USA Weather Forecast Accuracy Analysis

Proposal

if (!require("pacman"))
  install.packages("pacman")
pacman::p_load(tidyverse, tidytuesdayR)

Dataset

weather_forecasts <- readr::read_csv('https://raw.githubusercontent.com/rfordatascience/tidytuesday/master/data/2022/2022-12-20/weather_forecasts.csv')
cities <- readr::read_csv('https://raw.githubusercontent.com/rfordatascience/tidytuesday/master/data/2022/2022-12-20/cities.csv')
outlook_meanings <- readr::read_csv('https://raw.githubusercontent.com/rfordatascience/tidytuesday/master/data/2022/2022-12-20/outlook_meanings.csv')

This dataset represents Weather Forecast Accuracy and is sourced from the USA National Weather Service. You can check out the dataset in Tidytuesday It encompasses 16 months of weather forecasts and subsequent observations for 167 cities across the United States. Weather_forecast_Accuracy is divided into three dimensions, weather_forecasts, cities, and outlook_meanings.

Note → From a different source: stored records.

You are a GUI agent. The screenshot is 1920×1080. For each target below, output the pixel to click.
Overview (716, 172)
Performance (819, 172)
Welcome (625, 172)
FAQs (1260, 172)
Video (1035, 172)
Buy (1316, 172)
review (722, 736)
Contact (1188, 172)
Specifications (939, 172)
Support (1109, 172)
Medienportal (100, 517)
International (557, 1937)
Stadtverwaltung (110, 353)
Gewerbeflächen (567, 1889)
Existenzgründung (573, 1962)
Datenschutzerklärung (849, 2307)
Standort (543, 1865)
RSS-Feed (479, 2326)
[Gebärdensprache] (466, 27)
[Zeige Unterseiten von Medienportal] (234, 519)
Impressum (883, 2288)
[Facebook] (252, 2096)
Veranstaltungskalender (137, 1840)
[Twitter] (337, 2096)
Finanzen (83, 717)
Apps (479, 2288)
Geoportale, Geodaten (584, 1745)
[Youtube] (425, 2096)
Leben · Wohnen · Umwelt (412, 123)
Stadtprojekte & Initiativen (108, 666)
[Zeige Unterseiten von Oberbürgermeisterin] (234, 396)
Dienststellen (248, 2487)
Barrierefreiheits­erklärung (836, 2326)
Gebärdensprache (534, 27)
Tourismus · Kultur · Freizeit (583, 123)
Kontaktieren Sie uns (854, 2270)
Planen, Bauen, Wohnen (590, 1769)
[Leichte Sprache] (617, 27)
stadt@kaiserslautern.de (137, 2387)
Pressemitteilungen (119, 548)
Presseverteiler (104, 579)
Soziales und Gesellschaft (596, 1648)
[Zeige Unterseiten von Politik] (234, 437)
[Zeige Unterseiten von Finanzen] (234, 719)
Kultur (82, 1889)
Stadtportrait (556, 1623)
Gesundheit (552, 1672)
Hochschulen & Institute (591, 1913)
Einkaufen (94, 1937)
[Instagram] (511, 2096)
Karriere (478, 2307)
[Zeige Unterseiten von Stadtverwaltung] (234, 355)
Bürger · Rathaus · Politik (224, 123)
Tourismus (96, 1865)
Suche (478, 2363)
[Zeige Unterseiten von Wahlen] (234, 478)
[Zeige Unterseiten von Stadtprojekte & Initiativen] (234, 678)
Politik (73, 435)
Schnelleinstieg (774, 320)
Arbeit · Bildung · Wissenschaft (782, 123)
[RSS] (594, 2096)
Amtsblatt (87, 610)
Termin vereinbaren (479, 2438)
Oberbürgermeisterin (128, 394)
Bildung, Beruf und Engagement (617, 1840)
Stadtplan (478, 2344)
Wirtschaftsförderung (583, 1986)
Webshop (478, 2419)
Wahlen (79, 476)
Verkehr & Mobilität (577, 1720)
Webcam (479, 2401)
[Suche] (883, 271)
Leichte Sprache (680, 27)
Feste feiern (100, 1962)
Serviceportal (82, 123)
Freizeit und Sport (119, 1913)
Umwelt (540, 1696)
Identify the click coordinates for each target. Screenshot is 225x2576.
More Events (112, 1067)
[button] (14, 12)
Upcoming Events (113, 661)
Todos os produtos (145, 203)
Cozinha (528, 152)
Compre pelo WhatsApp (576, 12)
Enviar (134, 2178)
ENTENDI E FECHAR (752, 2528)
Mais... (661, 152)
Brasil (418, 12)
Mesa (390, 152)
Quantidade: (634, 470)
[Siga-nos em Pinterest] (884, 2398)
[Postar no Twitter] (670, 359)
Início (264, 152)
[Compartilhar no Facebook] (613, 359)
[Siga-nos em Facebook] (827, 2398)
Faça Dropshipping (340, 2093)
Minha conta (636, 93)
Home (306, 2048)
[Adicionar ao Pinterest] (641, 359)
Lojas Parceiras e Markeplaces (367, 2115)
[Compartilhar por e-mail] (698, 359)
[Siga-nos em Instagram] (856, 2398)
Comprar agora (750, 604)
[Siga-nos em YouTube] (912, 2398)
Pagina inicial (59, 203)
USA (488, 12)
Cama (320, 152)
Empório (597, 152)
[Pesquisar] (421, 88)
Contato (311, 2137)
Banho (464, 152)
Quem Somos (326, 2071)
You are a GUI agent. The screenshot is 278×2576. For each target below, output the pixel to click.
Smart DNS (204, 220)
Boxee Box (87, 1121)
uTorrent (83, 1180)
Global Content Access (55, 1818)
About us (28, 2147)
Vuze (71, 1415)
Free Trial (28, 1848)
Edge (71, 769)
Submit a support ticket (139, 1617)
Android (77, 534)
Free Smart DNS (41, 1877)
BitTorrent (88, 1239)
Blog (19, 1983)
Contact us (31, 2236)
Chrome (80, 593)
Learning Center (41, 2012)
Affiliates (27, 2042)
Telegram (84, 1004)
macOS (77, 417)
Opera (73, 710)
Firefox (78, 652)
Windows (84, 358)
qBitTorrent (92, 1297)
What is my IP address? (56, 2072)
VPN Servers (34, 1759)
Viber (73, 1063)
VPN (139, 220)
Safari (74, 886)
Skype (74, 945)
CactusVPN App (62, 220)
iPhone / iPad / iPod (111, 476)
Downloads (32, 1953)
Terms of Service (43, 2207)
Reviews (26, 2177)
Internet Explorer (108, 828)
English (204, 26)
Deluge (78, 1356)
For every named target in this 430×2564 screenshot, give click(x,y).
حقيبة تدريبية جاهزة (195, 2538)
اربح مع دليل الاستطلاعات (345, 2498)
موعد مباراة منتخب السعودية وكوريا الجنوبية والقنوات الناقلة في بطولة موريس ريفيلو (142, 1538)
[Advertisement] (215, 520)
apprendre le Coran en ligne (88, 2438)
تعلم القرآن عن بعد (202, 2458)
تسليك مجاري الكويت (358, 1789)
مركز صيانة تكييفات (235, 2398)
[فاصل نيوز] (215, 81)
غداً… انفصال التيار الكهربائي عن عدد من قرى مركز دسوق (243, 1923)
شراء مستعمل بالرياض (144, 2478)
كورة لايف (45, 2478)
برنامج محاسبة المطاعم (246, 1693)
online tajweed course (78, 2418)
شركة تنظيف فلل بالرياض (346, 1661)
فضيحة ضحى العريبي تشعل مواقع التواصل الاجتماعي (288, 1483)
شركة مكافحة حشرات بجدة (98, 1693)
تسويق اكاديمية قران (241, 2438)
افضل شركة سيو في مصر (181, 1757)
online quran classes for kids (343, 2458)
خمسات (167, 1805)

The first dataset we’ll look at is weather_forecasts, which contains 651,968 observations of 10 variables. Specifically, this includes factor variables like city, state and forecast_outlook or integer variables like temperature and forecast hours. The second dataset we’ll look at is cities, which contains 236 observations of 11 variables with geographic information such as latitude, longitude, and climate for 236 cities, including the 167 cities we’ll be looking at. The last dataset, outlook_meanings, contains 23 observations of 2 variables and is the one that describes the aforementioned variable, forecast_outlook.


Why did we choose this dataset

Our Data Visualization class project requires us to work collaboratively on a dataset of our choice to create meaningful visualizations.

After careful consideration, we have chosen to work with a weather forecast dataset, for several compelling reasons:

  1. Richness and Depth: The dataset holds an extensive range of information, covering 16 months of forecasts and observations from 167 cities. With variables including temperature, humidity, precipitation, and wind speed, among others, this dataset offers an opportunity to visualize and analyze diverse aspects of weather patterns, enabling a comprehensive understanding of meteorological trends.
  2. Learning Opportunities: Working with weather forecast data challenges us to apply the data visualization skills we acquired in class to a complex and dynamic dataset. This hands-on experience will undoubtedly enhance our proficiency in data analysis and visualization.
  3. Historical connections:Weather has been one of the earliest uses of data visualization techniques. Early as 1875 Sir Francis Galton created the daily weather chart that was published in The Times newspaper. We aim to continue this legacy by being part of the innovation, in data visualization. Through this project we strive to push the boundaries of creating weather related data in todays era
  4. Weather Intelligence Industry: Finally, our choice was motivated by the currently thriving weather intelligence industry. In today’s data-driven world, companies like Tomorrow.io and EarthNetworks.comhave created a demand for precise and clear weather data and insights. This not only aligns with industry needs, but also provides us with a chance to enhance our data analysis and visualization skills in a highly relevant context.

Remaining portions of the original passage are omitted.